**What this task involves:** Scan the entries for "computer". Every line that holds it is to be copied.

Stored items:
********************

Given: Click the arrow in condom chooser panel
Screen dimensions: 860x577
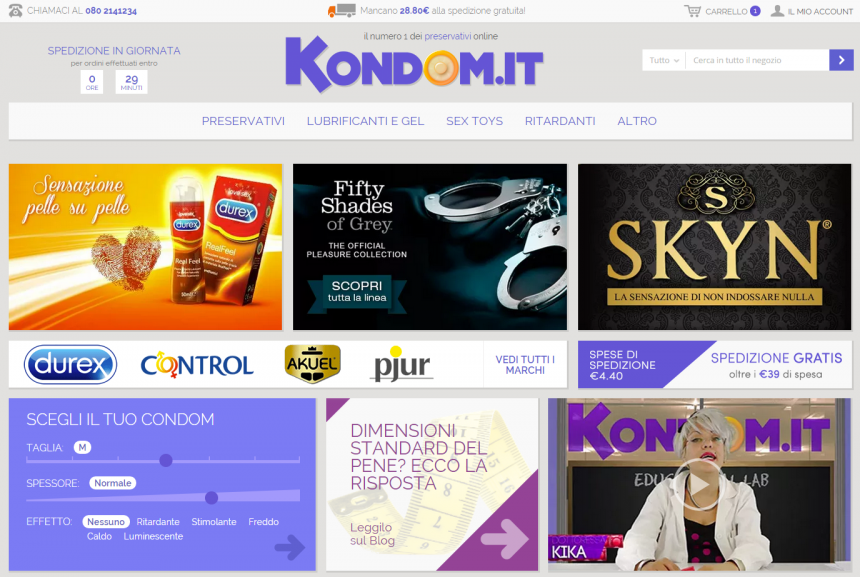Looking at the screenshot, I should pos(290,546).
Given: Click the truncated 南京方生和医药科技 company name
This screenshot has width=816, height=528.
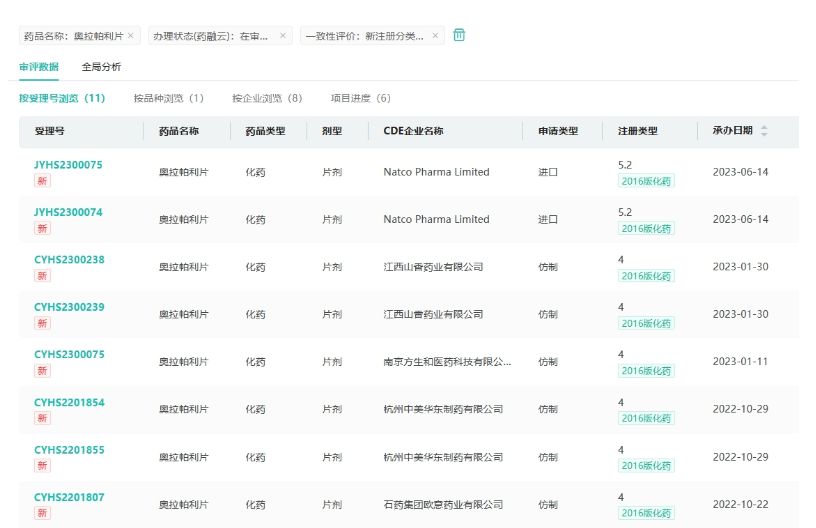Looking at the screenshot, I should [447, 362].
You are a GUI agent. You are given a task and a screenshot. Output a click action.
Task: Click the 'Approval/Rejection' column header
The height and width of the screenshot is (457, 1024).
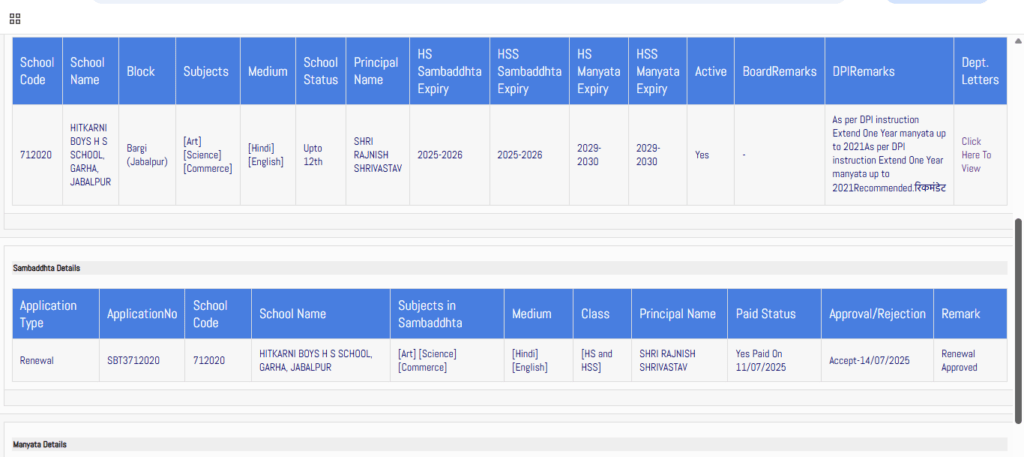click(876, 314)
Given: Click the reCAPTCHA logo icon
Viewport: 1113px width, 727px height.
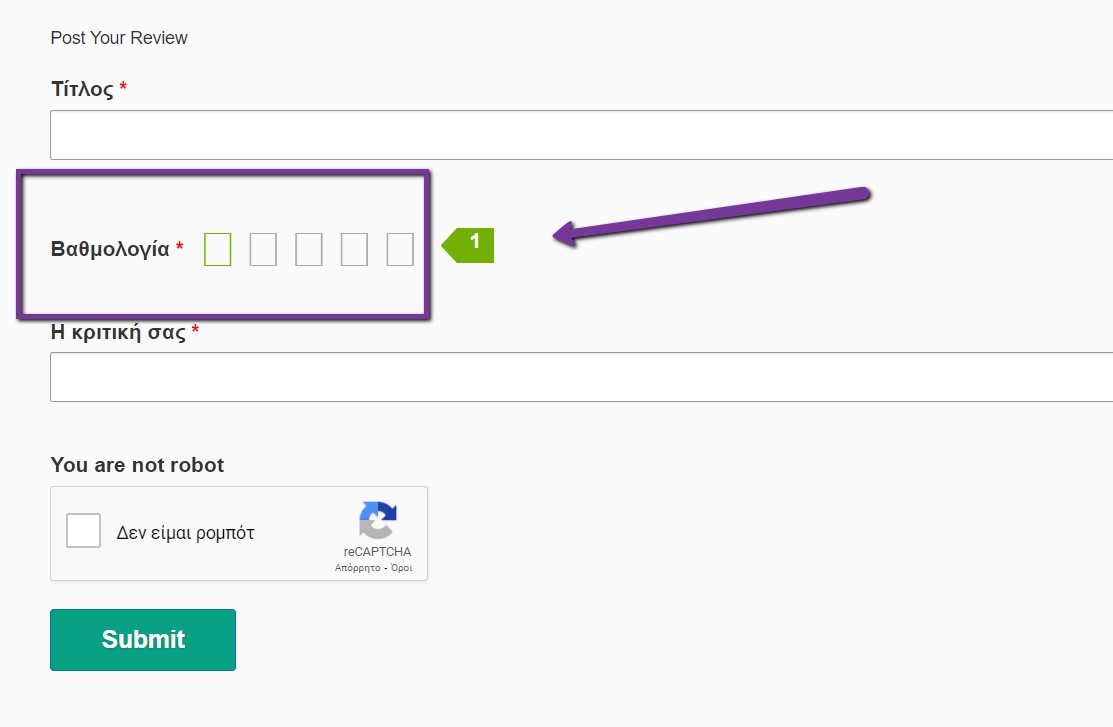Looking at the screenshot, I should [x=378, y=521].
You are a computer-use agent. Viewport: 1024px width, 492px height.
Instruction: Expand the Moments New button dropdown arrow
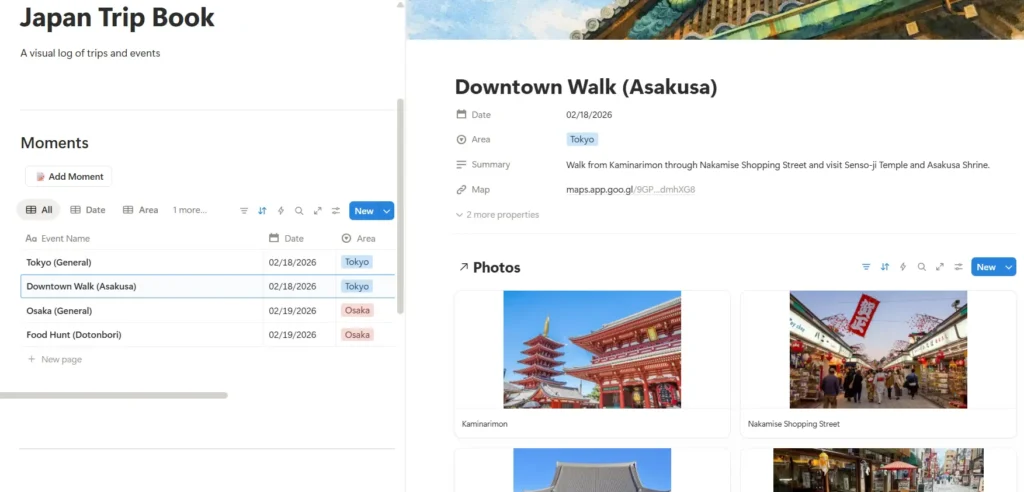click(x=386, y=211)
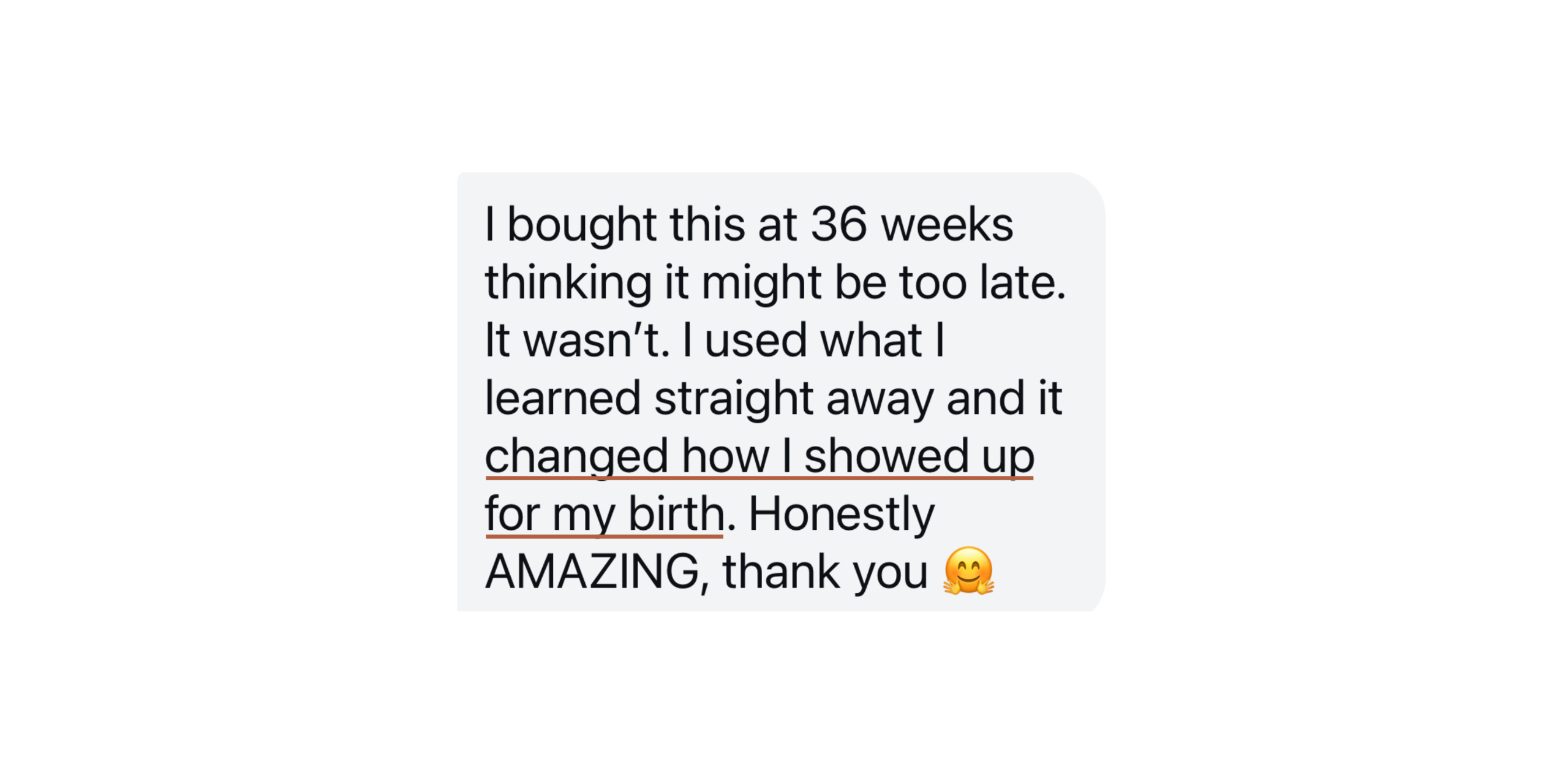Image resolution: width=1568 pixels, height=784 pixels.
Task: Click the words "thank you"
Action: coord(825,571)
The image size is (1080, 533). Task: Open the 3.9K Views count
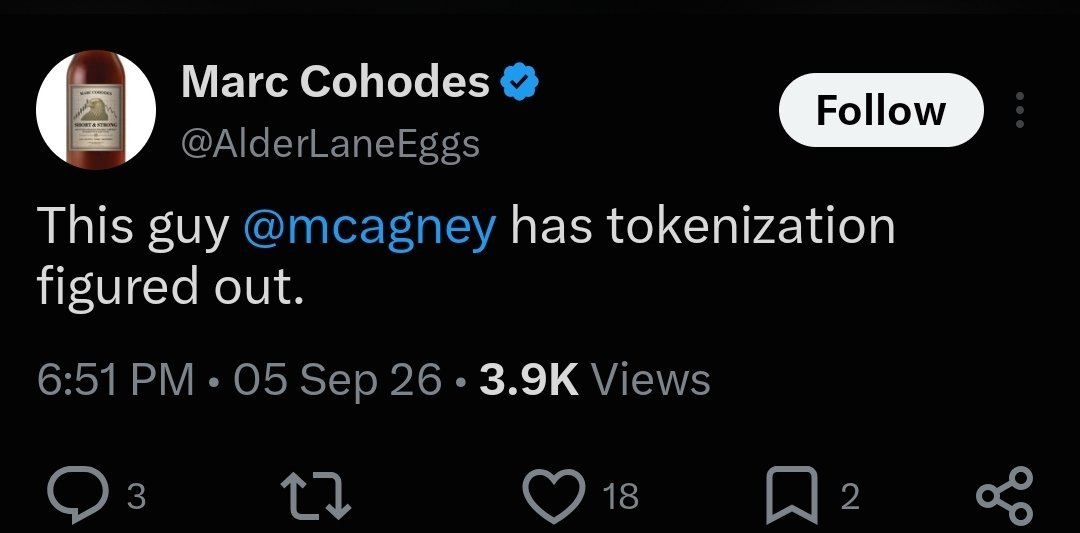[594, 380]
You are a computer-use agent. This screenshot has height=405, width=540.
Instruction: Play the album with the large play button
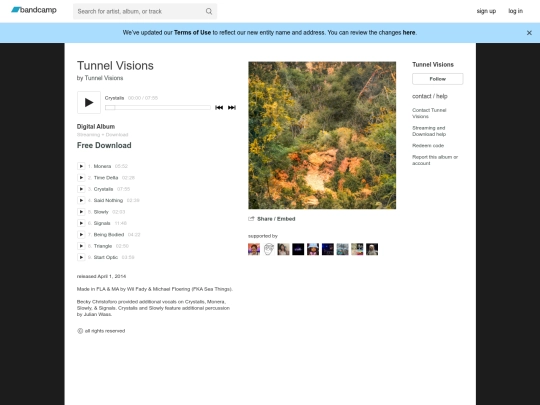click(89, 102)
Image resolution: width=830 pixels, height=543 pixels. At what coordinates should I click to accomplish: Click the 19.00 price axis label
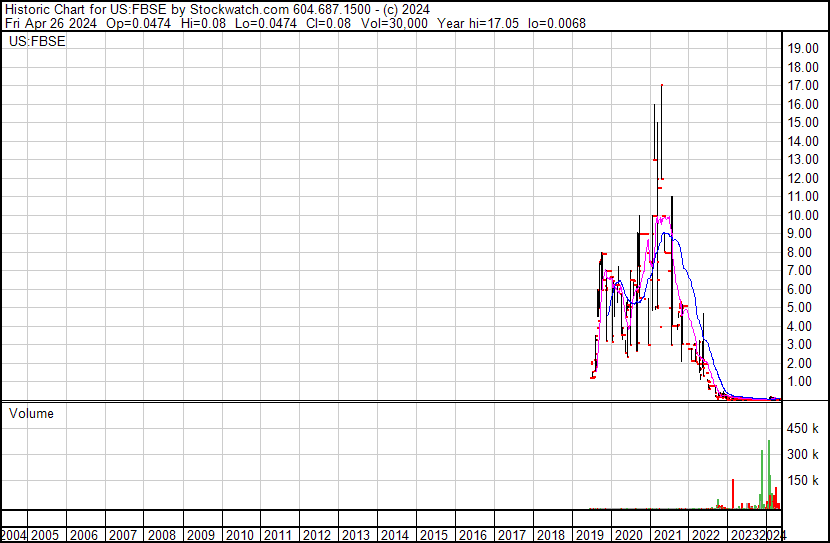click(x=803, y=48)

********************

**The answer:**
You are a computer-use agent. Viewport: 1024px width, 492px height.
You are a computer-use agent. This screenshot has height=405, width=540.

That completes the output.